Ripercorriamo anche un passaggio chiave della sua vita: l’incontro con Pino Daniele. È stato lui a “scoprire” Pino, a introdurlo in Napoli Centrale. “Gli ho dato una parte della mia anima,” mi dice con un sorriso che sa di nostalgia e orgoglio. In quegli anni, Senese ha mostrato a Pino “tutta l’America che aveva dentro”, quella Napoli Centrale estrema, potente, visionaria.

La musica di James è da sempre un ponte tra mondi e generazioni. Mi racconta con emozione di vedere padri e figli, mamme e giovani, uniti sotto lo stesso groove. “È una sensazione fortissima,” mi dice, “perché significa che ieri e oggi convivono sullo stesso palco.”

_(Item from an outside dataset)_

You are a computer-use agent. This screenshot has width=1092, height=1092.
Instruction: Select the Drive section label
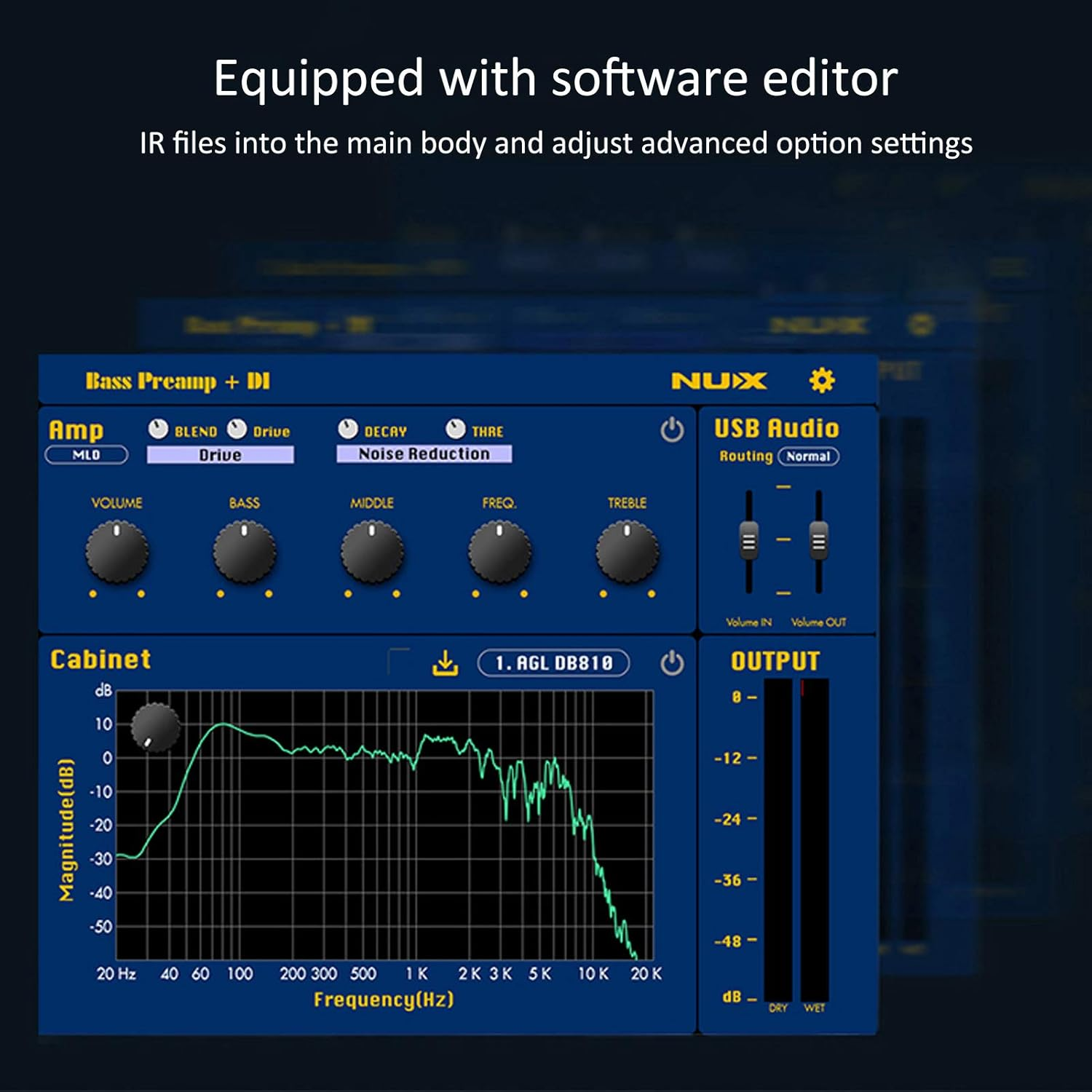coord(220,455)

Nel brano Metropolis, ad esempio, elettronica e tradizione si intrecciano in una forma di preghiera musicale. “È un brano mediterraneo, che appartiene al nostro modo di sentire. È forte di sentimento.”

James non è solo musica. È spiritualità profonda. Nel disco si sente chiaramente questa dimensione. Mi parla del suo legame con Dio, con la luce, con Gesù. “Forse Dio è proprio l’universo intero” riflette. Ma è anche critico con l’umanità: “Dio ci ha creati, ma noi l’abbiamo ucciso. E adesso dobbiamo pagare.”

Parliamo anche del docufilm a lui dedicato, presentato a Venezia. “È stato come essere su un altro pianeta,” racconta. Un’opera che restituisce la sua parabola umana e artistica, attraverso lo sguardo del tempo e di chi ha saputo raccontarlo.

Gli chiedo che cosa vorrebbe dire oggi ai giovani. La sua risposta è disarmante e sincera: “Sono distratti. Ma non è colpa loro. Scopriranno da soli la strada.” E quando gli chiedo che messaggio lascia con questo nuovo disco, risponde con semplicità e verità: “Ascoltatelo bene. I sentimenti universali sono tutti lì. È un disco d’amore. Per chi ci ha creati.”

E forse è proprio questo il senso più profondo della musica di James Senese: una preghiera, un atto di resistenza, un grido d’amore.